Raquel is a Union member and the new Latin America President. Her career has focused on the genomic epidemiology of tuberculosis and currently works at Universidad Autónoma de Baja California, in Mexico.
During the week of World Lung Day, we learn more about Raquel and her motivation to become the Union Latin America President.
Why did you want to become the Union Latin America President?
"I wanted to become the Union Latin America President because I am deeply passionate about positively impacting public health in our region. Tuberculosis is a significant public health issue that affects many lives, and by leading this organisation, I can contribute to the efforts to combat this disease effectively.”
What do you hope to achieve as Latin America President?
“I am committed to raising awareness about tuberculosis, advocating for better healthcare policies, and fostering collaboration among healthcare professionals, researchers, and organisations throughout Latin America.
“Through my leadership, I aim to reduce the burden of tuberculosis in our communities and improve the quality of life for those affected by this disease.
“I am excited about the opportunity to work with dedicated individuals and organisations in the fight against tuberculosis. I am confident that together, we can achieve meaningful progress in the years to come."
The theme of this year’s World Lung Day is ‘Access to Prevention and Treatment for All’. What would you say the key challenges to access are in Latin America and how can we overcome them?
“The key challenges to access in Latin America encompass a range of factors, including active screening, budget constraints, and social determinants. In a region where poverty, malnutrition, and migration are pervasive issues, addressing these challenges is crucial for improving access to essential services and opportunities for all.”
Raquel expanded on these points for us:
Screening for active tuberculosis
Screening for active tuberculosis is vital to healthcare and social services, especially during health crises like the COVID-19 pandemic. However, in Latin America, there are several challenges associated with active screening:
- Infrastructure: Many regions need more healthcare infrastructure for efficient and widespread testing and screening.
- Awareness: There is often a need for more attention or understanding among the population regarding the importance of screening, leading to low participation rates.
- Trust: Mistrust in government institutions and healthcare systems can deter individuals from participating in active screening efforts.

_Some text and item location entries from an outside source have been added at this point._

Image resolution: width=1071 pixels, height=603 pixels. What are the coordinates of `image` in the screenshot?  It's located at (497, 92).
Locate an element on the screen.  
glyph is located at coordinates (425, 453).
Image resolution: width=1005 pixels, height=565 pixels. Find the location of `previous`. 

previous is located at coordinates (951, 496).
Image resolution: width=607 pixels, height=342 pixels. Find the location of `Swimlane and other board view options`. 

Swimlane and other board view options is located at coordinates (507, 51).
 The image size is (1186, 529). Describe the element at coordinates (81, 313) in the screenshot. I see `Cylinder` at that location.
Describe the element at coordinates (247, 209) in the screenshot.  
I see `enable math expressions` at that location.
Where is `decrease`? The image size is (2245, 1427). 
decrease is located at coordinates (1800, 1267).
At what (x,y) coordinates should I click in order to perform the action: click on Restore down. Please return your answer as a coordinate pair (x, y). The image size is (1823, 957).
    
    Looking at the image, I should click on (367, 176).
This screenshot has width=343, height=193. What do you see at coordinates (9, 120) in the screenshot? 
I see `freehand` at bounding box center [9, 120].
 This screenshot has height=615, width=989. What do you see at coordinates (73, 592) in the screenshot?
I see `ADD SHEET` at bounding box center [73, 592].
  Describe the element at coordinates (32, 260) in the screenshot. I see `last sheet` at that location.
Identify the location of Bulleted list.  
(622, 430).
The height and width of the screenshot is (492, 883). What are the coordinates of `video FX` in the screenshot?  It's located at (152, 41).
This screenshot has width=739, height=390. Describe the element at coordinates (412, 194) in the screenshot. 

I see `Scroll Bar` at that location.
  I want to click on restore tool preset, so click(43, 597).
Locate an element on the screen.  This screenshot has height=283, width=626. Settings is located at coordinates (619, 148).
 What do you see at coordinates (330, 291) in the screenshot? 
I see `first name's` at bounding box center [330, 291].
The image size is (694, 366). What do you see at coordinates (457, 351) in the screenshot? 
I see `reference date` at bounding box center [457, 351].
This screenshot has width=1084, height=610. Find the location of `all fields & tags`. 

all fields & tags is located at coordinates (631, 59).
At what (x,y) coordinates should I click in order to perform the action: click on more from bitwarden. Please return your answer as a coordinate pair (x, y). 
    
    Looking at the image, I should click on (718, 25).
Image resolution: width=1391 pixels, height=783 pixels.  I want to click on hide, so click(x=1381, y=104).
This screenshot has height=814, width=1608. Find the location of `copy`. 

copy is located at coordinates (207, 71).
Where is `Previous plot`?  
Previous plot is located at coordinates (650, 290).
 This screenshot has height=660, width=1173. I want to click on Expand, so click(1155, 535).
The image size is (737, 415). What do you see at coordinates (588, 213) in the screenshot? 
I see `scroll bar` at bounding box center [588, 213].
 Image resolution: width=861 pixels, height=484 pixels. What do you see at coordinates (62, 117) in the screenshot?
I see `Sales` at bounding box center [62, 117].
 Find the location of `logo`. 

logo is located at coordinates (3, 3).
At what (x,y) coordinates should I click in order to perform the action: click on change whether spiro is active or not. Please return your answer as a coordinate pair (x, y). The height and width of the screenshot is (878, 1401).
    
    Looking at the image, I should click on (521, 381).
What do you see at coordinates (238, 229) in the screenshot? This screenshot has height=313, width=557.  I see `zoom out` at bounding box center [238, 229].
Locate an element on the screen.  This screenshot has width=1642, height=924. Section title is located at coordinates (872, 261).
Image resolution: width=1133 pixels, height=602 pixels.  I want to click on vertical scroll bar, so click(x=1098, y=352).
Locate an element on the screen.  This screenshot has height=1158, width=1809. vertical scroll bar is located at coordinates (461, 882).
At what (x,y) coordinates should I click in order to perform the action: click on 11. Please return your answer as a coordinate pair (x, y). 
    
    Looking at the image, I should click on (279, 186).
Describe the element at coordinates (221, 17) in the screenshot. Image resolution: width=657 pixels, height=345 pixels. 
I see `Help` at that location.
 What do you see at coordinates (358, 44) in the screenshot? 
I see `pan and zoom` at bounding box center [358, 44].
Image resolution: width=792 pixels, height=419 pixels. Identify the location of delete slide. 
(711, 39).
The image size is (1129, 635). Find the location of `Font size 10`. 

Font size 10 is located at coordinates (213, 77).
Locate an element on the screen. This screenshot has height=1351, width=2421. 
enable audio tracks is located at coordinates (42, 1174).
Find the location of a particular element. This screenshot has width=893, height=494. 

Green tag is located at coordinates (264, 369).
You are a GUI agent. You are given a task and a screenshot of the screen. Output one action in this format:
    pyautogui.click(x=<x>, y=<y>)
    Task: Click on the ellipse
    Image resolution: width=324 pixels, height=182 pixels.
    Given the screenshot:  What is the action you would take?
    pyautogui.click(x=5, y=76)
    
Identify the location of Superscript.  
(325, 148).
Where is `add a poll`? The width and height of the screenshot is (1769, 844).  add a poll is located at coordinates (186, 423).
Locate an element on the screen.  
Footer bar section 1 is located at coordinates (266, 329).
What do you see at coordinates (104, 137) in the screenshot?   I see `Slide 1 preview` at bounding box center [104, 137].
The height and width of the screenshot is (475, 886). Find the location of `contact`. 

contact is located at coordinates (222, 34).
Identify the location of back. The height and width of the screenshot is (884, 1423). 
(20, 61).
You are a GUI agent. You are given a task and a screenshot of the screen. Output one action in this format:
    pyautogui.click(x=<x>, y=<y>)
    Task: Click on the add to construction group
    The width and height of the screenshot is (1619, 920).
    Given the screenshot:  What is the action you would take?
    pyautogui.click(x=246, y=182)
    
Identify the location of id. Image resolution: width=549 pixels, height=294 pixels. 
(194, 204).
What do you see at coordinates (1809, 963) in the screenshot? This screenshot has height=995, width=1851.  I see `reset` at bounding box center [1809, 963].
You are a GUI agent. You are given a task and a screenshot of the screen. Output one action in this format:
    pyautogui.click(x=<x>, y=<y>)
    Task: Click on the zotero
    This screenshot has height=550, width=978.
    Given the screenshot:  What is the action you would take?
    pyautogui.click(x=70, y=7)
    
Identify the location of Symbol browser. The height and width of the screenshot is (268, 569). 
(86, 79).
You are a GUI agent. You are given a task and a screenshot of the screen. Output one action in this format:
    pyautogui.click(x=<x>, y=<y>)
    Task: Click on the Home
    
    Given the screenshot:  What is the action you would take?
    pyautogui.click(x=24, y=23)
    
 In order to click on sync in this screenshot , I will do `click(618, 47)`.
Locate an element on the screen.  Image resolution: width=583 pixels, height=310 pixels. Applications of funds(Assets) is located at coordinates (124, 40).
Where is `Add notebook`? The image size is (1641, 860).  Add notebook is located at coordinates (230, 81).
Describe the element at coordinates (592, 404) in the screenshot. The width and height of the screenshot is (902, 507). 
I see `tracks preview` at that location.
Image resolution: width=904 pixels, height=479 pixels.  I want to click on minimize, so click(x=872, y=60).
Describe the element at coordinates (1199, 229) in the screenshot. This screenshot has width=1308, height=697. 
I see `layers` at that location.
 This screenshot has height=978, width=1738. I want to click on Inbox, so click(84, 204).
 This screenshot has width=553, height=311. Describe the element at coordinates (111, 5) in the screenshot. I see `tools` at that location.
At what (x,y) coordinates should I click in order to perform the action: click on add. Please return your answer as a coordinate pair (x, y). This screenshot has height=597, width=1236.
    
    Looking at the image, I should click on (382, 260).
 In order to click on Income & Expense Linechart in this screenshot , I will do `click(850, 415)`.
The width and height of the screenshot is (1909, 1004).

Overcoming screening for active tuberculosis challenges
- Investment in Infrastructure: Governments and international organisations should invest in healthcare infrastructure to expand testing and screening capabilities.
- Community engagement: Public awareness campaigns and community engagement initiatives can educate the population about the importance of active screening.
- Trust-building measures: Establishing trust through transparent communication and ensuring data privacy can encourage more people to participate in screening programs.
More budgets are needed to ensure the government can provide essential services, including healthcare and education. Budget constraints contribute to disparities in access to these services, especially in marginalised communities.
Overcoming budget constraints
- Resource allocation: Governments should prioritise healthcare, education, and social services funding to ensure equitable access.
- Efficiency and accountability: Streamlining government processes, reducing corruption, and ensuring budget transparency can maximise the impact of available resources.
- International aid and cooperation: Latin American countries can collaborate with international organisations and neighbouring nations to secure additional funding and support for critical services.
Poverty, malnutrition, and migration are interconnected social determinants significantly impacting Latin America's access to opportunities and resources.
- Poverty: Poverty limits Latin American countries' access to education, healthcare, and economic opportunities.
- Malnutrition: Malnourished individuals are more susceptible to health issues, hindering their overall well-being.
- Migration: Displacement due to economic hardships or violence disrupts access to stable living conditions and essential services.
Overcoming social determinants challenges
- Economic development: Focusing on sustainable economic development can alleviate poverty and improve access to essential services.
- Nutrition programs: Implementing nutrition programs, especially for children and pregnant women, can combat malnutrition.
- Migrant support: Providing support for migrants, both internal and external, can ensure they have access to essential services and protection.
Overcoming the key challenges to access in Latin America requires a multifaceted approach that addresses active screening, budget constraints, and social determinants. It necessitates collaboration between governments, international organisations, and communities to build a more equitable and inclusive society in the region. By investing in infrastructure, improving budget management, and addressing social determinants, Latin America can work towards better access to essential services for all its citizens.